Typically the idea of vocation sparks images of seminarians, but as one Friar put it, “we are all called to be saints; your vocation is the path God has willed for you to reach your calling.” Love is very much sacrifice, so what better way to live out love than to fully empty yourself and embrace the vocation God has prepared for you?
During fix ups we work with a contractor named Tom. Tom always starts off each day with us with a wonderful story that intersects more with our lives than I feel he is aware. This week he told the story of a farmer he saw at a farmers market. The man had a wide variety of produce he was selling. As Tom watched two children ran excitedly to the man and he picked them both up, showing hem the produce. Not only were the children excited because they were seeing their father but also because they had helped pick the goods he was selling. He smiled with immense happiness as he shared the fruit of his work with his children. Tom saw this as being similar to our interaction with God via prayer.

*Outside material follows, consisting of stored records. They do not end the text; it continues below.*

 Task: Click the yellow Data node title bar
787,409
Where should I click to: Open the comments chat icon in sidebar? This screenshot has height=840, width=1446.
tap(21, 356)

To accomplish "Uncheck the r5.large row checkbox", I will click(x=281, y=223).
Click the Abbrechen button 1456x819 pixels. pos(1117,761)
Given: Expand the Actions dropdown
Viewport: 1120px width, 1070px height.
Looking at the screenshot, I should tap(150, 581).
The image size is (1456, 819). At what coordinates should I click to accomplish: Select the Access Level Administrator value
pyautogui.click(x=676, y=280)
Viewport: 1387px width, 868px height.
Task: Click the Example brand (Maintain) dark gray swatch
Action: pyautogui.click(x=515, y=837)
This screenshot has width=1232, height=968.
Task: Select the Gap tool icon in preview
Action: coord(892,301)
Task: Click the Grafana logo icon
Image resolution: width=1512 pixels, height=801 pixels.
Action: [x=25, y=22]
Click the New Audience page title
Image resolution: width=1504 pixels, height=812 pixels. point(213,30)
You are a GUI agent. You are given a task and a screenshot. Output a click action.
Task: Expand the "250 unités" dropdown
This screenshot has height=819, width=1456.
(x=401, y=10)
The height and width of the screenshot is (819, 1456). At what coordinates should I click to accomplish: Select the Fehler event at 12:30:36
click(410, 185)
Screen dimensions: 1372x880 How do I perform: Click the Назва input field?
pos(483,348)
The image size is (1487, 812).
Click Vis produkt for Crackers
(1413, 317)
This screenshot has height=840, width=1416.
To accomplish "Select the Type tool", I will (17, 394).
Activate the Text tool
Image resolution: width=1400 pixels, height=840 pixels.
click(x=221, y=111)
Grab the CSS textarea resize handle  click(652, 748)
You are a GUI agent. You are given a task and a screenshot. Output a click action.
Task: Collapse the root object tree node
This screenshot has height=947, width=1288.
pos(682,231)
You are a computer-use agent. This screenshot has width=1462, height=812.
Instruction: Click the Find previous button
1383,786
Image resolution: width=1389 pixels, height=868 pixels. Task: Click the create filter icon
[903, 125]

Like how the farmer did not need his children to help pick the vegetables, God does not need our help to complete his tasks, but he reacts with joy if we join his work through our prayer. I feel that the same is true of our vocations. If we forget ourselves and walk fully the path God has laid before us then not only will God, our father, react with happiness, but we will have the same joy as the farmer’s children had in the work they shared with their father.
“unless you turn and become like children, you will never enter the kingdom of heaven”
-Matthew 18:3
Wow, so many posts are bringing a new understanding of love! This is beautiful that God giving you all this as a fruit of your summer!